Background and Aims
Septic shock is a critical condition characterized by severe infection leading to circulatory and cellular metabolism abnormalities, resulting in high mortality. In this context, steroid supplementation has been investigated as a potential therapy to improve outcomes. However, its use remains controversial due to inconsistent results across heterogeneous patient populations. Cirrhotic patients experiencing septic shock often develop relative adrenal insufficiency, which manifests as a poor response to vasopressors and worsened prognosis. This subgroup may particularly benefit from early administration of low-dose hydrocortisone, which could help reverse shock and reduce mortality. This study aimed to evaluate the efficacy of low-dose hydrocortisone in improving survival and shock resolution in cirrhotic patients with septic shock.
Methods
This was a double-blind, randomized, placebo-controlled multicenter trial conducted in adult patients with cirrhosis admitted to intensive care units with septic shock. Patients were randomized to receive intravenous hydrocortisone—initially 100 mg bolus followed by a continuous infusion of 200 mg over 24 hours—or placebo. Treatment lasted for a minimum of 3 days, followed by a tapering period of 3 to 7 days depending on the timing of shock resolution. The primary endpoint was all-cause mortality at 28 days post-enrollment. Secondary endpoints included shock resolution rate, time to shock resolution, incidence of shock relapse, new shock episodes, and superinfections during hospitalization. Safety assessments focused on metabolic disturbances such as hypo- and hyperglycemia.
Results
The trial was terminated early after enrolling 83 patients due to slow recruitment. Most patients required low-to-moderate doses of vasopressors. Analysis showed no statistically significant difference in 28-day mortality between the hydrocortisone group (35%) and placebo group (39.5%) (p=0.84). Shock resolution rates were also similar (85% vs. 72.1%; p=0.25), as was the median time to shock resolution—3 days (interquartile range [IQR] 2.2 to 4) in the hydrocortisone group versus 4 days (IQR 2 to 7.5) in placebo. Notably, a higher proportion of patients receiving placebo died from refractory shock (47.6%) compared to those receiving hydrocortisone (8.7%). There were no significant differences between groups in the frequency of shock relapse, new shock episodes, or bacterial and fungal superinfections during hospitalization. Hypoglycemia and hyperglycemia events were more common in the hydrocortisone-treated patients.

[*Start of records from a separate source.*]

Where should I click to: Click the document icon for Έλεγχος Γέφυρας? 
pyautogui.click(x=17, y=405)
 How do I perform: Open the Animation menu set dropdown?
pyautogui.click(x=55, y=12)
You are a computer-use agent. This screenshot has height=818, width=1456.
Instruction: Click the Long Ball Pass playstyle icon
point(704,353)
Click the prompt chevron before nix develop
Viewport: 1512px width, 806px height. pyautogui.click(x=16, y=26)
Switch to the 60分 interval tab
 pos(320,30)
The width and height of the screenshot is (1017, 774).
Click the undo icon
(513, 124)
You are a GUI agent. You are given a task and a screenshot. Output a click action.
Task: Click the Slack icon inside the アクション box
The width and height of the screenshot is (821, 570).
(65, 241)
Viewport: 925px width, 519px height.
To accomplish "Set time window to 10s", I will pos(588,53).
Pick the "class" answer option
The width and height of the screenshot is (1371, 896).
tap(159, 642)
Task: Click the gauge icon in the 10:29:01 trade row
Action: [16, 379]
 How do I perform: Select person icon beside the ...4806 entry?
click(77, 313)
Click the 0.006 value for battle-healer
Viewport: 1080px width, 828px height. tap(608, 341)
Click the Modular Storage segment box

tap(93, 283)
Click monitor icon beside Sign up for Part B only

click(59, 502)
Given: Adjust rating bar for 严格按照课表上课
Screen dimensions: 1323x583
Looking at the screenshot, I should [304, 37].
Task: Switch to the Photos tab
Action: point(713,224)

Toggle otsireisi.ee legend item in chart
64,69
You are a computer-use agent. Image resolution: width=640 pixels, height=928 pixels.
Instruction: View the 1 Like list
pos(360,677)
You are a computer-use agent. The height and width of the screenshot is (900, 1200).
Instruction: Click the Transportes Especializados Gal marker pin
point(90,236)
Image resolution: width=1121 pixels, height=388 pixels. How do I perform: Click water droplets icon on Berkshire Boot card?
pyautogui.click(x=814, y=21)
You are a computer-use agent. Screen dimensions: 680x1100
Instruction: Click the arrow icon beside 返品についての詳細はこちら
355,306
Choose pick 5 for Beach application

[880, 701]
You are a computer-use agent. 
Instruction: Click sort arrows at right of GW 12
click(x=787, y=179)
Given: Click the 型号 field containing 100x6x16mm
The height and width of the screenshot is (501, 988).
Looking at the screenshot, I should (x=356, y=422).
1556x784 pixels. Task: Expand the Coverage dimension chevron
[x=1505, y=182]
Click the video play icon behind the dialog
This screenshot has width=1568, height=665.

Multivariate analysis identified the severity of acute-on-chronic liver failure (ACLF) at inclusion and inadequate empirical antibiotic therapy as independent predictors of 28-day mortality (hazard ratio 6.40; 95% confidence interval 3.21–12.79).
Conclusions
Supplemental low-dose hydrocortisone did not confer a survival benefit or faster shock resolution in cirrhotic patients with septic shock who required low-to-moderate vasopressor support. Although hydrocortisone was associated with more frequent glycemic disturbances, it may reduce deaths due to refractory shock. The findings underscore the importance of managing ACLF severity and ensuring appropriate antibiotic therapy to improve outcomes in this vulnerable population.
Clinical Implications and Future Directions
The management of septic shock in cirrhotic patients remains challenging. This study suggests that routine administration of low-dose hydrocortisone is not effective for improving short-term mortality or accelerating shock reversal in patients with low-to-moderate vasopressor requirements. However, the potential benefit in reducing refractory shock mortality warrants further investigation. Future research should explore patient subgroups, dosing strategies, and timing of corticosteroid therapy, as well as integrated approaches addressing liver failure and infection control to optimize outcomes.
Trial Registration and Reference
This trial was registered with the University Hospitals Leuven (S55168), EUDRACT (2010-024273-38), and ClinicalTrials.gov (NCT02602210).
Reference:
Meersseman P, Hernández-Tejero M, Diaz JM, et al. Low-Dose Hydrocortisone in Cirrhotic Patients With Septic Shock: A Double-Blind Randomised Placebo-Controlled Trial. Liver Int. 2025 Sep;45(9):e70257. doi:10.1111/liv.70257. PMID: 40757786; PMCID: PMC12320571.